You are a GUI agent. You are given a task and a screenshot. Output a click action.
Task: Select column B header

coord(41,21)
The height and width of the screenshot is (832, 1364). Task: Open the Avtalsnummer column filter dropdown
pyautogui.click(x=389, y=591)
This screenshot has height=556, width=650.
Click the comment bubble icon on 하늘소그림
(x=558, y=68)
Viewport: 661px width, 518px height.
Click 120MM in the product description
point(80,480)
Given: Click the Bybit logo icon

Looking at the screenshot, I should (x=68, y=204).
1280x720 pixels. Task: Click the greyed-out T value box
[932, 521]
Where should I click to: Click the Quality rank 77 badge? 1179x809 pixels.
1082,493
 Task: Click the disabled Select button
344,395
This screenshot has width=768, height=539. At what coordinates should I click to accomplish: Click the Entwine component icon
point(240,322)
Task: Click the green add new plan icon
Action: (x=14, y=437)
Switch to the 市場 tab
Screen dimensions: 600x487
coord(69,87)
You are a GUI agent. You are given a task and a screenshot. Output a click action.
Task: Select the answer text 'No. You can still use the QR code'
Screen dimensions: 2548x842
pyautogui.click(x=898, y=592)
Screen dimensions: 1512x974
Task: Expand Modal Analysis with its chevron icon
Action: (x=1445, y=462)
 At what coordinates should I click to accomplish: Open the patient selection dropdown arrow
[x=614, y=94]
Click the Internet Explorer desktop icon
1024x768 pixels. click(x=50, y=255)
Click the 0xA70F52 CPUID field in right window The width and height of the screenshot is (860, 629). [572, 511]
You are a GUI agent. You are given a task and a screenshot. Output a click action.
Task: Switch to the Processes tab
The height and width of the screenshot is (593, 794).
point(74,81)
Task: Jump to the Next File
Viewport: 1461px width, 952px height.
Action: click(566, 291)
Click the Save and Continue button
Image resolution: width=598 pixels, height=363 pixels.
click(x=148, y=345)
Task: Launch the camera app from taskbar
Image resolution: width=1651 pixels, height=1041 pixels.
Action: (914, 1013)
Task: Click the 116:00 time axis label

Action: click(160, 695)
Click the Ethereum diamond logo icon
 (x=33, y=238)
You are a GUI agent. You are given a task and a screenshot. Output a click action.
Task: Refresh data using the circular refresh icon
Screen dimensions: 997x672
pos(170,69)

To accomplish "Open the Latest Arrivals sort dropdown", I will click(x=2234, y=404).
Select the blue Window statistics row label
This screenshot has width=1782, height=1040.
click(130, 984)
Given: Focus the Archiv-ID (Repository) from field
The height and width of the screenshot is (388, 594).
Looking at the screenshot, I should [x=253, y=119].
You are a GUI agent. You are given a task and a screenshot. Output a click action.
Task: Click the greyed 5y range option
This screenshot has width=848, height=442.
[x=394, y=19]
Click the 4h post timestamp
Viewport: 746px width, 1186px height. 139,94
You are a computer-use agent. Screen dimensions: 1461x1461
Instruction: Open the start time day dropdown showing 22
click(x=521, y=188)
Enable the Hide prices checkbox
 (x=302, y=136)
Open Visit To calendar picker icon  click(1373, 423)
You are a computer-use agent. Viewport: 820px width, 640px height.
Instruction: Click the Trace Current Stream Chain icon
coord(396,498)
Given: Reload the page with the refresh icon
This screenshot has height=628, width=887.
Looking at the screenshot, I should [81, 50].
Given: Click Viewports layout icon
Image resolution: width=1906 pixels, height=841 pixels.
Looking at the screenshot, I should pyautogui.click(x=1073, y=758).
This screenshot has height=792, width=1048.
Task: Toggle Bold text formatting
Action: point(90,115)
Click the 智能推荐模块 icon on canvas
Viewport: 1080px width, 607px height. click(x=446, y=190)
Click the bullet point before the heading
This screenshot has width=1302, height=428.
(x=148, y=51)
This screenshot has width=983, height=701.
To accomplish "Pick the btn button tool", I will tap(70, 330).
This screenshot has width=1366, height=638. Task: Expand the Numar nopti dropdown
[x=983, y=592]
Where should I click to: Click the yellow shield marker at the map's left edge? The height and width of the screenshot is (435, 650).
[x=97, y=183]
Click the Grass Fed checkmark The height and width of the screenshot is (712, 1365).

§ WHAT YOU ARE ASKED TO DO: I need exact copies of the lines from the one holding "This screenshot has width=1366, height=638." through the end of the records above, and nothing beyond them.

§ RESULT OF THE EXERCISE:
This screenshot has width=1366, height=638. Task: Expand the Numar nopti dropdown
[x=983, y=592]
Where should I click to: Click the yellow shield marker at the map's left edge? The height and width of the screenshot is (435, 650).
[x=97, y=183]
Click the Grass Fed checkmark The height and width of the screenshot is (712, 1365).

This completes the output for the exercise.